> [WHAT YOU NEED TO DO]: Return the entire listing exactly, leaving nothing out.

> [DATA]:

★ ★ ★ ★ ★

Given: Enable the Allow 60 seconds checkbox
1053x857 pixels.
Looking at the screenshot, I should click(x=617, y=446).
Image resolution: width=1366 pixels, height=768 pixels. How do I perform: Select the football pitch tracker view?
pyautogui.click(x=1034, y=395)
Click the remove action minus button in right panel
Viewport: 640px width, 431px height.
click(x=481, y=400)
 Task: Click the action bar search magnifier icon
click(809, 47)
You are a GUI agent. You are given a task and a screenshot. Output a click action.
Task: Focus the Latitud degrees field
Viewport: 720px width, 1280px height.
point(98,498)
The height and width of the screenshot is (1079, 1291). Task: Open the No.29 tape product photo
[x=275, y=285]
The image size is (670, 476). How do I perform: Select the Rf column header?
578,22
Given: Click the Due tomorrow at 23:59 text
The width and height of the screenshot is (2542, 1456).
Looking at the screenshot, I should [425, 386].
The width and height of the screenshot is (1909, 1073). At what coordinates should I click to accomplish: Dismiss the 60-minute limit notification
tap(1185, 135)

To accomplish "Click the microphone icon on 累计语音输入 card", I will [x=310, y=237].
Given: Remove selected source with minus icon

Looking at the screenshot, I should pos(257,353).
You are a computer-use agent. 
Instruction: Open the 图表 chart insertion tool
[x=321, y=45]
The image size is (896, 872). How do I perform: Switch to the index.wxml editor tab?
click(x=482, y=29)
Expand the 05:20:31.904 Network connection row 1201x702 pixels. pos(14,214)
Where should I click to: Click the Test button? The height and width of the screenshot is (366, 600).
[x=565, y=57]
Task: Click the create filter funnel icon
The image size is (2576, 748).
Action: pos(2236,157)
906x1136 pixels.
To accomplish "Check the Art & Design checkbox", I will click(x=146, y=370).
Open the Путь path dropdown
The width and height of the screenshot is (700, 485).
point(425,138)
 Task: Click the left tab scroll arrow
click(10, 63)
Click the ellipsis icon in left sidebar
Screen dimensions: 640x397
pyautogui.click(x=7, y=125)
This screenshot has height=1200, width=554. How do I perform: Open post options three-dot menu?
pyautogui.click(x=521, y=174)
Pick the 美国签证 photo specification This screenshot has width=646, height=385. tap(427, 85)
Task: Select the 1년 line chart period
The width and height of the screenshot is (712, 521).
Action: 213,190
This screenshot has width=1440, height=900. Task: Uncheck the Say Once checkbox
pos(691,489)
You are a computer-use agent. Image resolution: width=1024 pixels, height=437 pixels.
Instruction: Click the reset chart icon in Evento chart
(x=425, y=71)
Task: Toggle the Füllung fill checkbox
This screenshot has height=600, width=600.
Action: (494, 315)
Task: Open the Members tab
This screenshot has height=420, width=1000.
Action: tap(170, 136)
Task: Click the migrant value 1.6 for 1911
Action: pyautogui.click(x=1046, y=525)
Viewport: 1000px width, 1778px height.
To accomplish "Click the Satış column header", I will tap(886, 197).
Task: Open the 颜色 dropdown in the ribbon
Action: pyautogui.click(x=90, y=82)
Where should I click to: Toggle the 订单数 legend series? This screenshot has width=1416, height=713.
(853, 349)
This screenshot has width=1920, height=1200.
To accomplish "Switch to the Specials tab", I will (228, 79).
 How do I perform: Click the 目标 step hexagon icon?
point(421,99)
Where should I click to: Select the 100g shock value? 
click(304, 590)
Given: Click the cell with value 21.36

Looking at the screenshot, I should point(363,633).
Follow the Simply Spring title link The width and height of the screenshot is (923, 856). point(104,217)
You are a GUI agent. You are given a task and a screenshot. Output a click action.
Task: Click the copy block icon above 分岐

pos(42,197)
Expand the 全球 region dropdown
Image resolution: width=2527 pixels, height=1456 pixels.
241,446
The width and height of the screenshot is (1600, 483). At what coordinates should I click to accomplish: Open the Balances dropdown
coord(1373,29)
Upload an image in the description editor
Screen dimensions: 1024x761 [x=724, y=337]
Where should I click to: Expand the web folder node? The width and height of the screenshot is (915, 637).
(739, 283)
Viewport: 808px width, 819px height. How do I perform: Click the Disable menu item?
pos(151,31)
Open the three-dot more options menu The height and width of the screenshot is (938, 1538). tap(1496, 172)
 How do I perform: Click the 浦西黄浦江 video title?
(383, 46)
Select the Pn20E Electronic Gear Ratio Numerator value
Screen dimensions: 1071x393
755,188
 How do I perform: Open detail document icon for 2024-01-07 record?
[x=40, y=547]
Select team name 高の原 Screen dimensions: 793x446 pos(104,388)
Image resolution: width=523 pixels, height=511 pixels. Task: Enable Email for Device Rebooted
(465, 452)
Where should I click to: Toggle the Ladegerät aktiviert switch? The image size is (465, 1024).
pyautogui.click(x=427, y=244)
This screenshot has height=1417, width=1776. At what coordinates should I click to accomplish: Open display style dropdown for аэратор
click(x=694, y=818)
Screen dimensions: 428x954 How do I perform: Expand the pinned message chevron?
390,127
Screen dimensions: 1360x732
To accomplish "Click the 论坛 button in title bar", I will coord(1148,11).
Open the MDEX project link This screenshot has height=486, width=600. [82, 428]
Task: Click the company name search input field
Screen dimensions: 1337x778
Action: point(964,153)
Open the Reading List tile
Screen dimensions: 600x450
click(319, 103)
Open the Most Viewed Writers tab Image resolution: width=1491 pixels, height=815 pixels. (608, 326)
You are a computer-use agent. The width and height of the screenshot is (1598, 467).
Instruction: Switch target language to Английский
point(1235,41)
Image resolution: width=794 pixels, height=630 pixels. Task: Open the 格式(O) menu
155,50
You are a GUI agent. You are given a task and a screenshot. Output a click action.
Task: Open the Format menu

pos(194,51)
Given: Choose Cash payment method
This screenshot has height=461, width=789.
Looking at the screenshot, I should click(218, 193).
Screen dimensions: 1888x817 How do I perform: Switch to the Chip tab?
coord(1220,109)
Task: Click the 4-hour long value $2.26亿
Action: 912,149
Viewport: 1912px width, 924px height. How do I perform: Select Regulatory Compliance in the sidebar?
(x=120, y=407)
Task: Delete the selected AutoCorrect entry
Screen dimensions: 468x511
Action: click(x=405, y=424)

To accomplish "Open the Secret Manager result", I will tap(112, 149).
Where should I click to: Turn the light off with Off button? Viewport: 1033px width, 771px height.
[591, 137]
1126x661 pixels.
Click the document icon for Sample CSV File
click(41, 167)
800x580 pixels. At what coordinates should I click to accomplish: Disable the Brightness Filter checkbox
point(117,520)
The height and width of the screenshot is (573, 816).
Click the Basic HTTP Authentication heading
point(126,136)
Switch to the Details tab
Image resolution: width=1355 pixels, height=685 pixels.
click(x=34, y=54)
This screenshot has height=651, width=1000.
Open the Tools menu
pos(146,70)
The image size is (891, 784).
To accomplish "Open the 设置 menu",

★ ★ ★ ★ ★

> [EXPECTED ANSWER]:
Given: Enable the Allow 60 seconds checkbox
1053x857 pixels.
Looking at the screenshot, I should click(x=617, y=446).
Image resolution: width=1366 pixels, height=768 pixels. How do I perform: Select the football pitch tracker view?
pyautogui.click(x=1034, y=395)
Click the remove action minus button in right panel
Viewport: 640px width, 431px height.
click(x=481, y=400)
 Task: Click the action bar search magnifier icon
click(809, 47)
You are a GUI agent. You are given a task and a screenshot. Output a click action.
Task: Focus the Latitud degrees field
Viewport: 720px width, 1280px height.
point(98,498)
The height and width of the screenshot is (1079, 1291). Task: Open the No.29 tape product photo
[x=275, y=285]
The image size is (670, 476). How do I perform: Select the Rf column header?
578,22
Given: Click the Due tomorrow at 23:59 text
The width and height of the screenshot is (2542, 1456).
Looking at the screenshot, I should [425, 386].
The width and height of the screenshot is (1909, 1073). At what coordinates should I click to accomplish: Dismiss the 60-minute limit notification
tap(1185, 135)

To accomplish "Click the microphone icon on 累计语音输入 card", I will [x=310, y=237].
Given: Remove selected source with minus icon

Looking at the screenshot, I should pos(257,353).
You are a computer-use agent. 
Instruction: Open the 图表 chart insertion tool
[x=321, y=45]
The image size is (896, 872). How do I perform: Switch to the index.wxml editor tab?
click(x=482, y=29)
Expand the 05:20:31.904 Network connection row 1201x702 pixels. pos(14,214)
Where should I click to: Click the Test button? The height and width of the screenshot is (366, 600).
[x=565, y=57]
Task: Click the create filter funnel icon
The image size is (2576, 748).
Action: pos(2236,157)
906x1136 pixels.
To accomplish "Check the Art & Design checkbox", I will click(x=146, y=370).
Open the Путь path dropdown
The width and height of the screenshot is (700, 485).
point(425,138)
 Task: Click the left tab scroll arrow
click(10, 63)
Click the ellipsis icon in left sidebar
Screen dimensions: 640x397
pyautogui.click(x=7, y=125)
This screenshot has height=1200, width=554. How do I perform: Open post options three-dot menu?
pyautogui.click(x=521, y=174)
Pick the 美国签证 photo specification This screenshot has width=646, height=385. tap(427, 85)
Task: Select the 1년 line chart period
The width and height of the screenshot is (712, 521).
Action: 213,190
This screenshot has width=1440, height=900. Task: Uncheck the Say Once checkbox
pos(691,489)
You are a computer-use agent. Image resolution: width=1024 pixels, height=437 pixels.
Instruction: Click the reset chart icon in Evento chart
(x=425, y=71)
Task: Toggle the Füllung fill checkbox
This screenshot has height=600, width=600.
Action: (494, 315)
Task: Open the Members tab
This screenshot has height=420, width=1000.
Action: tap(170, 136)
Task: Click the migrant value 1.6 for 1911
Action: pyautogui.click(x=1046, y=525)
Viewport: 1000px width, 1778px height.
To accomplish "Click the Satış column header", I will tap(886, 197).
Task: Open the 颜色 dropdown in the ribbon
Action: pyautogui.click(x=90, y=82)
Where should I click to: Toggle the 订单数 legend series? This screenshot has width=1416, height=713.
(853, 349)
This screenshot has width=1920, height=1200.
To accomplish "Switch to the Specials tab", I will (228, 79).
 How do I perform: Click the 目标 step hexagon icon?
point(421,99)
Where should I click to: Select the 100g shock value? 
click(304, 590)
Given: Click the cell with value 21.36

Looking at the screenshot, I should point(363,633).
Follow the Simply Spring title link The width and height of the screenshot is (923, 856). point(104,217)
You are a GUI agent. You are given a task and a screenshot. Output a click action.
Task: Click the copy block icon above 分岐

pos(42,197)
Expand the 全球 region dropdown
Image resolution: width=2527 pixels, height=1456 pixels.
241,446
The width and height of the screenshot is (1600, 483). At what coordinates should I click to accomplish: Open the Balances dropdown
coord(1373,29)
Upload an image in the description editor
Screen dimensions: 1024x761 [x=724, y=337]
Where should I click to: Expand the web folder node? The width and height of the screenshot is (915, 637).
(739, 283)
Viewport: 808px width, 819px height. How do I perform: Click the Disable menu item?
pos(151,31)
Open the three-dot more options menu The height and width of the screenshot is (938, 1538). tap(1496, 172)
 How do I perform: Click the 浦西黄浦江 video title?
(383, 46)
Select the Pn20E Electronic Gear Ratio Numerator value
Screen dimensions: 1071x393
755,188
 How do I perform: Open detail document icon for 2024-01-07 record?
[x=40, y=547]
Select team name 高の原 Screen dimensions: 793x446 pos(104,388)
Image resolution: width=523 pixels, height=511 pixels. Task: Enable Email for Device Rebooted
(465, 452)
Where should I click to: Toggle the Ladegerät aktiviert switch? The image size is (465, 1024).
pyautogui.click(x=427, y=244)
This screenshot has height=1417, width=1776. At what coordinates should I click to accomplish: Open display style dropdown for аэратор
click(x=694, y=818)
Screen dimensions: 428x954 How do I perform: Expand the pinned message chevron?
390,127
Screen dimensions: 1360x732
To accomplish "Click the 论坛 button in title bar", I will coord(1148,11).
Open the MDEX project link This screenshot has height=486, width=600. [82, 428]
Task: Click the company name search input field
Screen dimensions: 1337x778
Action: point(964,153)
Open the Reading List tile
Screen dimensions: 600x450
click(319, 103)
Open the Most Viewed Writers tab Image resolution: width=1491 pixels, height=815 pixels. (608, 326)
You are a computer-use agent. The width and height of the screenshot is (1598, 467).
Instruction: Switch target language to Английский
point(1235,41)
Image resolution: width=794 pixels, height=630 pixels. Task: Open the 格式(O) menu
155,50
You are a GUI agent. You are given a task and a screenshot. Output a click action.
Task: Open the Format menu

pos(194,51)
Given: Choose Cash payment method
This screenshot has height=461, width=789.
Looking at the screenshot, I should click(218, 193).
Screen dimensions: 1888x817 How do I perform: Switch to the Chip tab?
coord(1220,109)
Task: Click the 4-hour long value $2.26亿
Action: 912,149
Viewport: 1912px width, 924px height. How do I perform: Select Regulatory Compliance in the sidebar?
(x=120, y=407)
Task: Delete the selected AutoCorrect entry
Screen dimensions: 468x511
Action: click(x=405, y=424)

To accomplish "Open the Secret Manager result", I will tap(112, 149).
Where should I click to: Turn the light off with Off button? Viewport: 1033px width, 771px height.
[591, 137]
1126x661 pixels.
Click the document icon for Sample CSV File
click(41, 167)
800x580 pixels. At what coordinates should I click to accomplish: Disable the Brightness Filter checkbox
point(117,520)
The height and width of the screenshot is (573, 816).
Click the Basic HTTP Authentication heading
point(126,136)
Switch to the Details tab
Image resolution: width=1355 pixels, height=685 pixels.
click(x=34, y=54)
This screenshot has height=651, width=1000.
Open the Tools menu
pos(146,70)
The image size is (891, 784).
To accomplish "Open the 设置 menu",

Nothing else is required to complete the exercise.